- _Your goal_: Below are records to repeat exactly; copy them without the pictures.

Stored items
====
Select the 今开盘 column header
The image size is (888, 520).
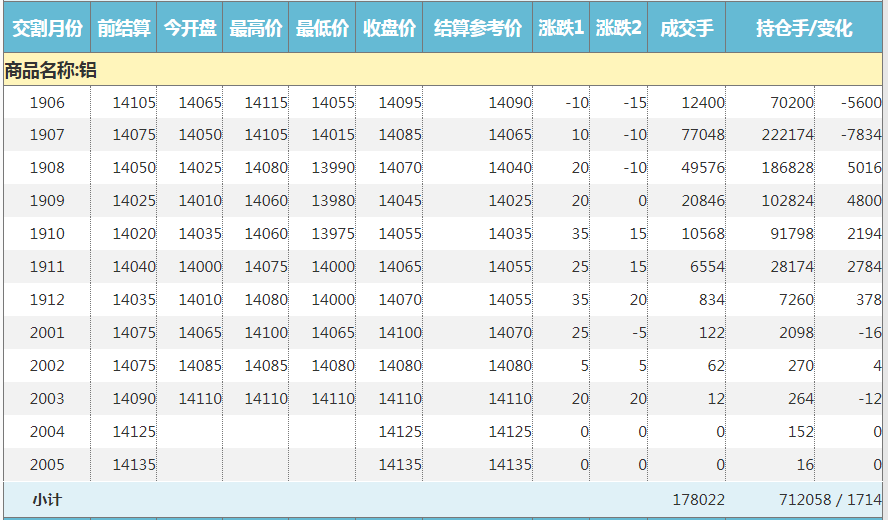pos(190,28)
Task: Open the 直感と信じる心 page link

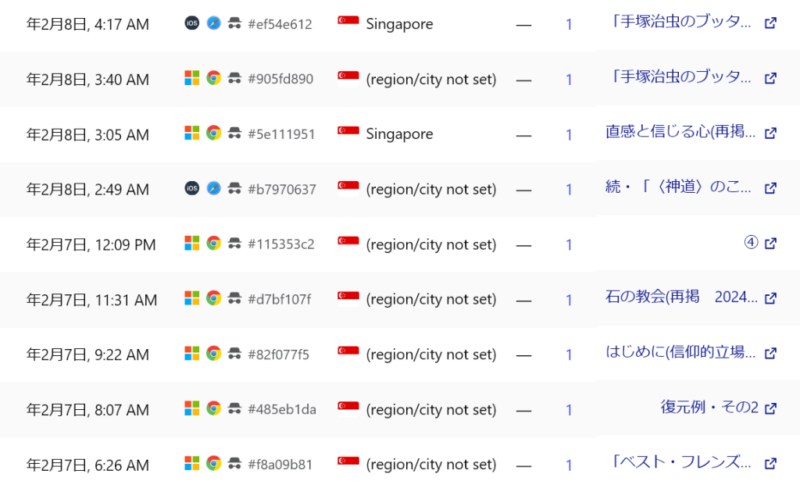Action: click(680, 133)
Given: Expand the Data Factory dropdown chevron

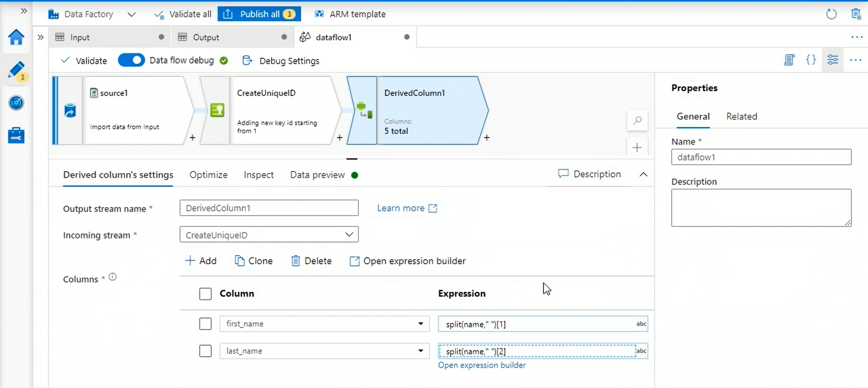Looking at the screenshot, I should (x=132, y=14).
====
- _Response box_:
Select the 今开盘 column header
The image size is (888, 520).
pos(190,28)
Task: Open the 直感と信じる心 page link

Action: click(680, 133)
Given: Expand the Data Factory dropdown chevron

Looking at the screenshot, I should (x=132, y=14).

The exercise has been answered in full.